In other words, it is “how we do things”. That’s behavioral.
Frequently ask for feedback: are these even the right objectives? Have we learned more, and do we now realize that our objectives should be adjusted?
That pattern of defining objectives, co-creating strategies, and delegating execution with success defined by results is a key pattern that should be replicated at all levels of the organization.
In other words, it is “how we do things”. That’s behavioral: leaders need to know to not micromanage. They need to know how to co-create in a way that encourages creativity and sharing of opinions. They need to know how to ask questions in a supportive rather than intimidating way, questions such as, “do we now realize that our objectives should be adjusted?”
The secret to being successful with something complex like AI is not to treat it as a fully planned out project.
We also need incentives that encourage those forms of leadership – incentives that don’t pit leaders against each other, because if leaders are overly competitive, then they will not voice true opinions when they are in a team meeting with others at their level: they will be more concerned with optics than with truth.
We can help people to learn to lead this way. We have studied companies that do. And we ourselves have amazing track records of successful leadership.
We also have tools that can help. We developed a planning and execution tool that supports working this way: instead of a task-based system, or a separate “strategy module”, we built an integrated system that creates obvious line-of-sight between mission/purpose → objectives → strategies → initiatives → capabilities to create → goals for those capabilities.
Using that tool, one cannot work without knowing what goals one is trying to meet, what capabilities the goals are for, what strategies the capabilities support, what objectives those strategies are for, and how those objectives support the mission or purpose. The connections are obvious, for everyone.
That’s important, because it gives people a feeling of agency: they know why they are doing what they are doing – they are not just toiling away at a task. They have a sense of purpose, and they feel encouraged to be creative, since it is about achieving the goal – not completing a task.
This shifts the psychology, which shifts the leader behavior : instead of being task status checkers, leaders become concerned with outcomes.
This shifts the psychology, which shifts the leader behavior: instead of being task status checkers, leaders become concerned with outcomes.
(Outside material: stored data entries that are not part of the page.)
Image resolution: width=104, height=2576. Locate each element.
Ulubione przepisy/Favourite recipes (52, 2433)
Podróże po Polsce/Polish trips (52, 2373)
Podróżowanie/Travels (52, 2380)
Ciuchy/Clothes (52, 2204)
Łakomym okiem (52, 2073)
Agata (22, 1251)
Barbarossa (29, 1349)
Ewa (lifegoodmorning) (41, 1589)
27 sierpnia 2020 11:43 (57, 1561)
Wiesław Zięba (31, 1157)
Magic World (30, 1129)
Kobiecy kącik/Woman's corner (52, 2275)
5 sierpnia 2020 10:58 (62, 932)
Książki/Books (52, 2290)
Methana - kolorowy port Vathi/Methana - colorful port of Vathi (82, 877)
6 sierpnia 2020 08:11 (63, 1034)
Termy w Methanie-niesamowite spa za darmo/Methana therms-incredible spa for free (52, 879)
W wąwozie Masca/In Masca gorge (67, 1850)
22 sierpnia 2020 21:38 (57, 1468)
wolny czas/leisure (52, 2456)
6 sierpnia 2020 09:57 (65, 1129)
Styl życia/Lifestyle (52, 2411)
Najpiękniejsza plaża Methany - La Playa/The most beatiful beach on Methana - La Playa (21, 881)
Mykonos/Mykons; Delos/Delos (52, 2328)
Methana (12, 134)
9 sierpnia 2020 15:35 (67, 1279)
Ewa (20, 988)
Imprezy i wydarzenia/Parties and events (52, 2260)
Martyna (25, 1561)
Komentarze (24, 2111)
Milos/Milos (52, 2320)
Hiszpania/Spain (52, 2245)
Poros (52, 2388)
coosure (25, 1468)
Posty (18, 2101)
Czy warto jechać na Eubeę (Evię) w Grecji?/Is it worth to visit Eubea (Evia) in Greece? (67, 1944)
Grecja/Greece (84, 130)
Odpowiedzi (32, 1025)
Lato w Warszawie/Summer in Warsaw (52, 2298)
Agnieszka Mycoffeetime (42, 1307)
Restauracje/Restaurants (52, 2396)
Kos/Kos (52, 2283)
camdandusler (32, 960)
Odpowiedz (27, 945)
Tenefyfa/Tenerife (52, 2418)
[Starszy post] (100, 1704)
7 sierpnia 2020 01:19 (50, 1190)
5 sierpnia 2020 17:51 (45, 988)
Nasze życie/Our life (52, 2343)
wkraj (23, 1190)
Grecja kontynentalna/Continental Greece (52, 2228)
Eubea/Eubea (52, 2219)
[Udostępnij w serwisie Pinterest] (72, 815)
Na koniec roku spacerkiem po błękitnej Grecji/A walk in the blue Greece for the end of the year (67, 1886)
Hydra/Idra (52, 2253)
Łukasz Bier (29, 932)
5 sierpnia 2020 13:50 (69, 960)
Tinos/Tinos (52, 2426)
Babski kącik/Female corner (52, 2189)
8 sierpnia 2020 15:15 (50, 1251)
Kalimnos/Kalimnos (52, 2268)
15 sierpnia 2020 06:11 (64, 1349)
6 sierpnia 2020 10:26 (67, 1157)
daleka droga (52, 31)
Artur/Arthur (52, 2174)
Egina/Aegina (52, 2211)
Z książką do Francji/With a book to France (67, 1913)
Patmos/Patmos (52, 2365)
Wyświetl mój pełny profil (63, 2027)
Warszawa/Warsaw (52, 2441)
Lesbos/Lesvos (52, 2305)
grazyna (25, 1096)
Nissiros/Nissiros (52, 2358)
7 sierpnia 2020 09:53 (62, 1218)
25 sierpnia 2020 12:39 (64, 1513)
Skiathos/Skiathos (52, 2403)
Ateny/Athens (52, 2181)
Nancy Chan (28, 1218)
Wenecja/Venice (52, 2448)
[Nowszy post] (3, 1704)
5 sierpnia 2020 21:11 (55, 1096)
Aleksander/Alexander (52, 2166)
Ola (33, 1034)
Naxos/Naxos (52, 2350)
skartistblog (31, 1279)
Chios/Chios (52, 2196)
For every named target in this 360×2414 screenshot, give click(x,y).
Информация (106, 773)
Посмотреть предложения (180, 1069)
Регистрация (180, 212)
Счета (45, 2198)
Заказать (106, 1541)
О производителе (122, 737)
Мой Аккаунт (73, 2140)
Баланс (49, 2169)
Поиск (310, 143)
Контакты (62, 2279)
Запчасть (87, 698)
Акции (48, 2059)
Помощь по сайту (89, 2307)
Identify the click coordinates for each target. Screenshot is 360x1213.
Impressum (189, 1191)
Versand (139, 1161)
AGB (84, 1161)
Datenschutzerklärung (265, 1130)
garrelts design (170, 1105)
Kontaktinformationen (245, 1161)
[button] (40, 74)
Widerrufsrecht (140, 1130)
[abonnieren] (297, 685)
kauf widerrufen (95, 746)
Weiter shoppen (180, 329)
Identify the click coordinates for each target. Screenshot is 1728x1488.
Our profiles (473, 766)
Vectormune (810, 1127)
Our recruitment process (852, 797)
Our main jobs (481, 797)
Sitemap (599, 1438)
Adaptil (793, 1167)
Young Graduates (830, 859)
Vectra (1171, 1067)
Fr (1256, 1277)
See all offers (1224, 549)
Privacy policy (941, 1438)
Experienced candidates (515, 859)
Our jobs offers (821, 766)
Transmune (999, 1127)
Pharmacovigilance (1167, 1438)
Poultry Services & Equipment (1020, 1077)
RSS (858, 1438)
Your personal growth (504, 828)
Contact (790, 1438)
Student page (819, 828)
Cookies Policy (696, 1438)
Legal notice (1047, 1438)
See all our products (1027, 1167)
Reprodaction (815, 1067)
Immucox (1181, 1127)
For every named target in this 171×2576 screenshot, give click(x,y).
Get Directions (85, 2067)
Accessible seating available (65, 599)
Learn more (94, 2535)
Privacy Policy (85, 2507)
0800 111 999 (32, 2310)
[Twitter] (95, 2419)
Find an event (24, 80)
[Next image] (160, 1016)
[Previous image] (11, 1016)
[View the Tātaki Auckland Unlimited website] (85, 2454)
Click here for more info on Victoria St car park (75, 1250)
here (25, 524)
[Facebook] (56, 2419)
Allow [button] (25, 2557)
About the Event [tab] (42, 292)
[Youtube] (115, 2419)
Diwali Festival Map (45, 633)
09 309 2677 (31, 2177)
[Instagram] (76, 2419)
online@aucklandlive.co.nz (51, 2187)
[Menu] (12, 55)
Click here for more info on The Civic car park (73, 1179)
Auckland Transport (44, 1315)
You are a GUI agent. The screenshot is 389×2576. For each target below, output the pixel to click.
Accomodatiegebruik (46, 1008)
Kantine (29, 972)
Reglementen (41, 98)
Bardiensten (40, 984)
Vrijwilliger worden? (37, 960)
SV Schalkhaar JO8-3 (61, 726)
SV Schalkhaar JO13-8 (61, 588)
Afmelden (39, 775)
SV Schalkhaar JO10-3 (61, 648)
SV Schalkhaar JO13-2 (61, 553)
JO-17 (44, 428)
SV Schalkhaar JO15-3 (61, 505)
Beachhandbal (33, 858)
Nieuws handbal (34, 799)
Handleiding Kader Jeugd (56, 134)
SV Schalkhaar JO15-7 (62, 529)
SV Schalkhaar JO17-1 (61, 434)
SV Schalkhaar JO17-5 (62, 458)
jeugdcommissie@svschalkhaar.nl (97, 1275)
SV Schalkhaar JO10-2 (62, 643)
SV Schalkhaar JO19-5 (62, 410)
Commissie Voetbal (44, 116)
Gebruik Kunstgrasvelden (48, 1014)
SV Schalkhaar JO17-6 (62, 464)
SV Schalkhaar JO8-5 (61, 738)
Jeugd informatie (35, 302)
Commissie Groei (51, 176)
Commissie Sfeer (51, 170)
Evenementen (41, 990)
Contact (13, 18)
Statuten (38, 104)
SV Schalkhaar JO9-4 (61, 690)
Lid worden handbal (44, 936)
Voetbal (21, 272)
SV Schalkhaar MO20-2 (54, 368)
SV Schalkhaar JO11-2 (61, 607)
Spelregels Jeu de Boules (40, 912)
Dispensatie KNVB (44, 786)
They become inquisitive: “What’s in the way of achieving that goal?” instead of “How done is your task?”
But leaders need leadership development. Most people don’t receive leadership training, so it is no wonder that most are poor leaders. That’s a killer when you are trying to solve a complex problem.
The path to success is (A) upskill people’s leadership skills, and (B) provide tools that support and encourage effective leadership, rather than task tracking.
We can help.
And by the way, we understand how AI works – we have built AI systems from scratch, and we are in the process of adding a truly useful AI-based feature to our tool – a feature that cannot work without AI and that does not currently exist in the market. But this article is about how we can help you to go fast and adopt AI in an innovative and effective way. And ironically, it’s all about people – at least it is now, and will continue to be until AI can do our highest brain functions, which it cannot yet.